*What is needed*: Exact repetition is the task: copy every entry below.

*Exercise materials*:
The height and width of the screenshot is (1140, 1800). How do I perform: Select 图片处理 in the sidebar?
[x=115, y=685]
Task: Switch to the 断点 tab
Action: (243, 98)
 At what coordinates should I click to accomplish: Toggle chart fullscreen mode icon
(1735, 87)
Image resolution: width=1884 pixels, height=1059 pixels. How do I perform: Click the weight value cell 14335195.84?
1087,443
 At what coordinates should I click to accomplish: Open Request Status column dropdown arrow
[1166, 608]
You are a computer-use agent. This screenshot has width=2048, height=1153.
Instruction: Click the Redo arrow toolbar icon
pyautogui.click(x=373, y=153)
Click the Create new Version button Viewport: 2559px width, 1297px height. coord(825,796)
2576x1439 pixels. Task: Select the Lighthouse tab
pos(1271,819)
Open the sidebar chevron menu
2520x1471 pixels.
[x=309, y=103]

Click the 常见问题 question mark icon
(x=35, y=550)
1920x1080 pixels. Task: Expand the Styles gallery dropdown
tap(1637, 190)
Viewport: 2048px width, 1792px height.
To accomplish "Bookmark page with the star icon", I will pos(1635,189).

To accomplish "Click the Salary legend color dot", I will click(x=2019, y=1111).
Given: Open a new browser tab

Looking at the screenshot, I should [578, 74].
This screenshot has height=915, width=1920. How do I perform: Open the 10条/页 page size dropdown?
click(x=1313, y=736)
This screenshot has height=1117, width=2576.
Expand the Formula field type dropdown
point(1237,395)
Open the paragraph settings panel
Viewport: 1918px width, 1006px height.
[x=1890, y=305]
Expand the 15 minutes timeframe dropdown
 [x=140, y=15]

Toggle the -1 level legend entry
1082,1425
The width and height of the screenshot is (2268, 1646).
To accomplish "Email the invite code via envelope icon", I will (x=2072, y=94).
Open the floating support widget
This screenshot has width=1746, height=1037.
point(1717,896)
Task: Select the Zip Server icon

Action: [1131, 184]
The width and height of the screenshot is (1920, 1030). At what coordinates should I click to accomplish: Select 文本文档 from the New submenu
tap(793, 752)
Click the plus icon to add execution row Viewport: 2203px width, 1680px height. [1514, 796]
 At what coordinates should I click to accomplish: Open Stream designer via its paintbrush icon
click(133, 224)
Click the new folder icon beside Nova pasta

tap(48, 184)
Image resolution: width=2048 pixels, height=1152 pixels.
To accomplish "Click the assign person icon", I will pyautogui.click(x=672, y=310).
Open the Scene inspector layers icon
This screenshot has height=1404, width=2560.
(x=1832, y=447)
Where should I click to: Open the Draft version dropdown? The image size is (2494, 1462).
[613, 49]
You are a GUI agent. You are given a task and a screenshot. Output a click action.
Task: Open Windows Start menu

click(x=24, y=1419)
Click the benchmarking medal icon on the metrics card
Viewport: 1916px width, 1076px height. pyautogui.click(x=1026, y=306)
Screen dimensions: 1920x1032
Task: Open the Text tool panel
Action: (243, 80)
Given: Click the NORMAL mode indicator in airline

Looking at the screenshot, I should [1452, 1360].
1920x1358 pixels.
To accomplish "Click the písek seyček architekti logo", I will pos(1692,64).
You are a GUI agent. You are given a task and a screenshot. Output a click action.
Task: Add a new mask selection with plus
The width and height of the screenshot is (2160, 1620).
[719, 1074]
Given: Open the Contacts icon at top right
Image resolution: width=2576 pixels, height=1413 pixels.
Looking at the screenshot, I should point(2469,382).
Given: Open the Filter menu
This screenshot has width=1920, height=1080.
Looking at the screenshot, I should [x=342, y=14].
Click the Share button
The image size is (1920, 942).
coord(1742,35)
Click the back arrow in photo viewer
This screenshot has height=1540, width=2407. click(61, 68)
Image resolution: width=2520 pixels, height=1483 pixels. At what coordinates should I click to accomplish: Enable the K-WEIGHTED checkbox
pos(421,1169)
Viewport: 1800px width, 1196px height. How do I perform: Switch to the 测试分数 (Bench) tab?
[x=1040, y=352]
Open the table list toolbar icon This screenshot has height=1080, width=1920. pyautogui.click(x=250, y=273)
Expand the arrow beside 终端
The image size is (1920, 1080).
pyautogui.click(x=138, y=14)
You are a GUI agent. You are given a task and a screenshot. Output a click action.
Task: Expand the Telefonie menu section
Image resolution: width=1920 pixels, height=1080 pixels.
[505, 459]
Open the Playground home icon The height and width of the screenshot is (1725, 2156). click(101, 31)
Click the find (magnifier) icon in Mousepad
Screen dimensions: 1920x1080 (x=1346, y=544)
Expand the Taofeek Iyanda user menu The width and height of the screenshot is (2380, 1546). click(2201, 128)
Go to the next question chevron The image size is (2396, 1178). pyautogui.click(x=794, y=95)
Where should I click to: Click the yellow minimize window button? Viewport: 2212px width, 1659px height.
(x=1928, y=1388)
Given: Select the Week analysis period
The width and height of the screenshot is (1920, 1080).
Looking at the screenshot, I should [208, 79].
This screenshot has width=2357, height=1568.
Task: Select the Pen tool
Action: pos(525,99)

*Solution to the exercise*:
The height and width of the screenshot is (1140, 1800). How do I perform: Select 图片处理 in the sidebar?
[x=115, y=685]
Task: Switch to the 断点 tab
Action: (243, 98)
 At what coordinates should I click to accomplish: Toggle chart fullscreen mode icon
(1735, 87)
Image resolution: width=1884 pixels, height=1059 pixels. How do I perform: Click the weight value cell 14335195.84?
1087,443
 At what coordinates should I click to accomplish: Open Request Status column dropdown arrow
[1166, 608]
You are a computer-use agent. This screenshot has width=2048, height=1153.
Instruction: Click the Redo arrow toolbar icon
pyautogui.click(x=373, y=153)
Click the Create new Version button Viewport: 2559px width, 1297px height. coord(825,796)
2576x1439 pixels. Task: Select the Lighthouse tab
pos(1271,819)
Open the sidebar chevron menu
2520x1471 pixels.
[x=309, y=103]

Click the 常见问题 question mark icon
(x=35, y=550)
1920x1080 pixels. Task: Expand the Styles gallery dropdown
tap(1637, 190)
Viewport: 2048px width, 1792px height.
To accomplish "Bookmark page with the star icon", I will pos(1635,189).

To accomplish "Click the Salary legend color dot", I will click(x=2019, y=1111).
Given: Open a new browser tab

Looking at the screenshot, I should [578, 74].
This screenshot has height=915, width=1920. How do I perform: Open the 10条/页 page size dropdown?
click(x=1313, y=736)
This screenshot has height=1117, width=2576.
Expand the Formula field type dropdown
point(1237,395)
Open the paragraph settings panel
Viewport: 1918px width, 1006px height.
[x=1890, y=305]
Expand the 15 minutes timeframe dropdown
 [x=140, y=15]

Toggle the -1 level legend entry
1082,1425
The width and height of the screenshot is (2268, 1646).
To accomplish "Email the invite code via envelope icon", I will (x=2072, y=94).
Open the floating support widget
This screenshot has width=1746, height=1037.
point(1717,896)
Task: Select the Zip Server icon

Action: [1131, 184]
The width and height of the screenshot is (1920, 1030). At what coordinates should I click to accomplish: Select 文本文档 from the New submenu
tap(793, 752)
Click the plus icon to add execution row Viewport: 2203px width, 1680px height. [1514, 796]
 At what coordinates should I click to accomplish: Open Stream designer via its paintbrush icon
click(133, 224)
Click the new folder icon beside Nova pasta

tap(48, 184)
Image resolution: width=2048 pixels, height=1152 pixels.
To accomplish "Click the assign person icon", I will pyautogui.click(x=672, y=310).
Open the Scene inspector layers icon
This screenshot has height=1404, width=2560.
(x=1832, y=447)
Where should I click to: Open the Draft version dropdown? The image size is (2494, 1462).
[613, 49]
You are a GUI agent. You are given a task and a screenshot. Output a click action.
Task: Open Windows Start menu

click(x=24, y=1419)
Click the benchmarking medal icon on the metrics card
Viewport: 1916px width, 1076px height. pyautogui.click(x=1026, y=306)
Screen dimensions: 1920x1032
Task: Open the Text tool panel
Action: (243, 80)
Given: Click the NORMAL mode indicator in airline

Looking at the screenshot, I should [1452, 1360].
1920x1358 pixels.
To accomplish "Click the písek seyček architekti logo", I will pos(1692,64).
You are a GUI agent. You are given a task and a screenshot. Output a click action.
Task: Add a new mask selection with plus
The width and height of the screenshot is (2160, 1620).
[719, 1074]
Given: Open the Contacts icon at top right
Image resolution: width=2576 pixels, height=1413 pixels.
Looking at the screenshot, I should point(2469,382).
Given: Open the Filter menu
This screenshot has width=1920, height=1080.
Looking at the screenshot, I should [x=342, y=14].
Click the Share button
The image size is (1920, 942).
coord(1742,35)
Click the back arrow in photo viewer
This screenshot has height=1540, width=2407. click(61, 68)
Image resolution: width=2520 pixels, height=1483 pixels. At what coordinates should I click to accomplish: Enable the K-WEIGHTED checkbox
pos(421,1169)
Viewport: 1800px width, 1196px height. How do I perform: Switch to the 测试分数 (Bench) tab?
[x=1040, y=352]
Open the table list toolbar icon This screenshot has height=1080, width=1920. pyautogui.click(x=250, y=273)
Expand the arrow beside 终端
The image size is (1920, 1080).
pyautogui.click(x=138, y=14)
You are a GUI agent. You are given a task and a screenshot. Output a click action.
Task: Expand the Telefonie menu section
Image resolution: width=1920 pixels, height=1080 pixels.
[505, 459]
Open the Playground home icon The height and width of the screenshot is (1725, 2156). click(101, 31)
Click the find (magnifier) icon in Mousepad
Screen dimensions: 1920x1080 (x=1346, y=544)
Expand the Taofeek Iyanda user menu The width and height of the screenshot is (2380, 1546). click(2201, 128)
Go to the next question chevron The image size is (2396, 1178). pyautogui.click(x=794, y=95)
Where should I click to: Click the yellow minimize window button? Viewport: 2212px width, 1659px height.
(x=1928, y=1388)
Given: Select the Week analysis period
The width and height of the screenshot is (1920, 1080).
Looking at the screenshot, I should [208, 79].
This screenshot has width=2357, height=1568.
Task: Select the Pen tool
Action: pos(525,99)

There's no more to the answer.